In sum, the right of a defendant in a backward-looking access suit to obtain early dismissal of a hopelessly incomplete claim for relief coincides in this case with the obligation of the Judicial Branch to avoid deciding constitutional issues needlessly. For the sake of each, the complaint should state the underlying claim in accordance with Federal Rule of Civil Procedure 8(a), just as if it were being independently pursued, and a like plain statement should describe any remedy available under the access claim and presently unique to it.

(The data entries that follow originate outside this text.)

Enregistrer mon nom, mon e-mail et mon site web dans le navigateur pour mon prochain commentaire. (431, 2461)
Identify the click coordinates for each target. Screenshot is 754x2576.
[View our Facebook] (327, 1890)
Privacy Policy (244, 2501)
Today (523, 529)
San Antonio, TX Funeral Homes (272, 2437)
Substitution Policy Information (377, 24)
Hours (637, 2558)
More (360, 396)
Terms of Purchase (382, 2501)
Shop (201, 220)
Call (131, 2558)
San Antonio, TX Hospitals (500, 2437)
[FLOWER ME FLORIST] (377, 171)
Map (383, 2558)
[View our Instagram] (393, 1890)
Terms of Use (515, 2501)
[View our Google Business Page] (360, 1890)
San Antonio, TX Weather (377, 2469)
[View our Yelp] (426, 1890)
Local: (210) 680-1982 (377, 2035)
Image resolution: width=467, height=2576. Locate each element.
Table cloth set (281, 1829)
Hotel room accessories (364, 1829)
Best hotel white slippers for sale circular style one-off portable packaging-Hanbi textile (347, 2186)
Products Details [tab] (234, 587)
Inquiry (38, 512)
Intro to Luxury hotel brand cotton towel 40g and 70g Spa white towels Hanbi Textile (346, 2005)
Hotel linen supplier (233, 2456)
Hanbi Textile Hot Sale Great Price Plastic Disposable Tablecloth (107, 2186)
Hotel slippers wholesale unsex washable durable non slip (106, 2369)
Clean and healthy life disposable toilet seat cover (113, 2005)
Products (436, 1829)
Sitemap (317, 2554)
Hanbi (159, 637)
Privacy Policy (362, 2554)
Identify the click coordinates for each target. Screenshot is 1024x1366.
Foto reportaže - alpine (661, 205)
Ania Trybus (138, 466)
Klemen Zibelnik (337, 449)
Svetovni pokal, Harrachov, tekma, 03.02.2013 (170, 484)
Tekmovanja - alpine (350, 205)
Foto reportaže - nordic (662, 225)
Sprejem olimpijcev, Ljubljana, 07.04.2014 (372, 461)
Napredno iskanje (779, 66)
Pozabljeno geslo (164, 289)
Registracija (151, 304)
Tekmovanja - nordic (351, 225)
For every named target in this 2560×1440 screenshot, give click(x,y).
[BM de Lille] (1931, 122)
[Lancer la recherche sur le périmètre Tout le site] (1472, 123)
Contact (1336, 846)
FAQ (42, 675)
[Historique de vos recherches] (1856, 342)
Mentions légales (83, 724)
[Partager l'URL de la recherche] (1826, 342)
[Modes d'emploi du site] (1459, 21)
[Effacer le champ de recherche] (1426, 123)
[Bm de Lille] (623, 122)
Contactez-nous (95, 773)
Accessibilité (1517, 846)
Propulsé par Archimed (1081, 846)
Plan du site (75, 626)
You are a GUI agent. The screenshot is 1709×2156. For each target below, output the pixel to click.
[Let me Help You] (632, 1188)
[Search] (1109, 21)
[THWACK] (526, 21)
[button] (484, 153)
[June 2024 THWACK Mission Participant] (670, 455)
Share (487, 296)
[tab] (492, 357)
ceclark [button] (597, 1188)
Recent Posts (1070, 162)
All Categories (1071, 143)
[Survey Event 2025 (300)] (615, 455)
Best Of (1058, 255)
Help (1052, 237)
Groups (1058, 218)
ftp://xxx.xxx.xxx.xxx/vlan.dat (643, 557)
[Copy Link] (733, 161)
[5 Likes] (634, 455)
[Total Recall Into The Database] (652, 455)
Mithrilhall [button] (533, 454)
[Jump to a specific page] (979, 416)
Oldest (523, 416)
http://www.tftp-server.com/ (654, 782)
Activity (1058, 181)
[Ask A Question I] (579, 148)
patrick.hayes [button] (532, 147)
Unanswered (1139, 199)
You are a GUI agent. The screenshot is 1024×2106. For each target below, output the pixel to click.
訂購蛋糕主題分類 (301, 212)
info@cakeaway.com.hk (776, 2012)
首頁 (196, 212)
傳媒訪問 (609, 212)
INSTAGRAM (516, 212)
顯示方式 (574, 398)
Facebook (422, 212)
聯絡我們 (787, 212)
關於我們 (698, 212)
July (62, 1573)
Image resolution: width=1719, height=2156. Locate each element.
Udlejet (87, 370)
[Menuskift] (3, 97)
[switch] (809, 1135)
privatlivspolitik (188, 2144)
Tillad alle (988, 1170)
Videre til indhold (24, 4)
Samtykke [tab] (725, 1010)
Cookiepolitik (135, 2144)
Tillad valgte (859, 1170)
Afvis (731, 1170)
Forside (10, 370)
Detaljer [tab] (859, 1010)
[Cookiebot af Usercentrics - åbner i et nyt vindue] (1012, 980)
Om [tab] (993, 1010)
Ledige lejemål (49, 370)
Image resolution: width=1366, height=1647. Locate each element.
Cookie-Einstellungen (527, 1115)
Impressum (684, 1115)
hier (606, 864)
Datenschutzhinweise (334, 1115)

Under these standards, Harbury’s complaint did not come even close to stating a constitutional claim for denial of access upon which relief could be granted. While we cannot read the complaint without appreciating Harbury’s anguish, neither can we read it without appreciating the position of the District Judge who described Harbury’s various requests for relief as “nearly unintelligible”. App. to Pet. for Cert. 32a. Although the counts stating the Bivens claim for denial of judicial access seemed to confirm that Harbury intended to state a backward-looking claim, the complaint failed to identify the underlying cause of action that the alleged deception had compromised, going no further than the protean allegation that the State Department and NSC defendants’ “false and deceptive information and concealment foreclosed Plaintiff from effectively seeking adequate legal redress.” App. 50 (¶175). The District Court and the defendants were left to guess at the unstated cause of action supposed to have been lost, and at the remedy being sought independently of relief that might be available on the 24 other counts set out in the complaint.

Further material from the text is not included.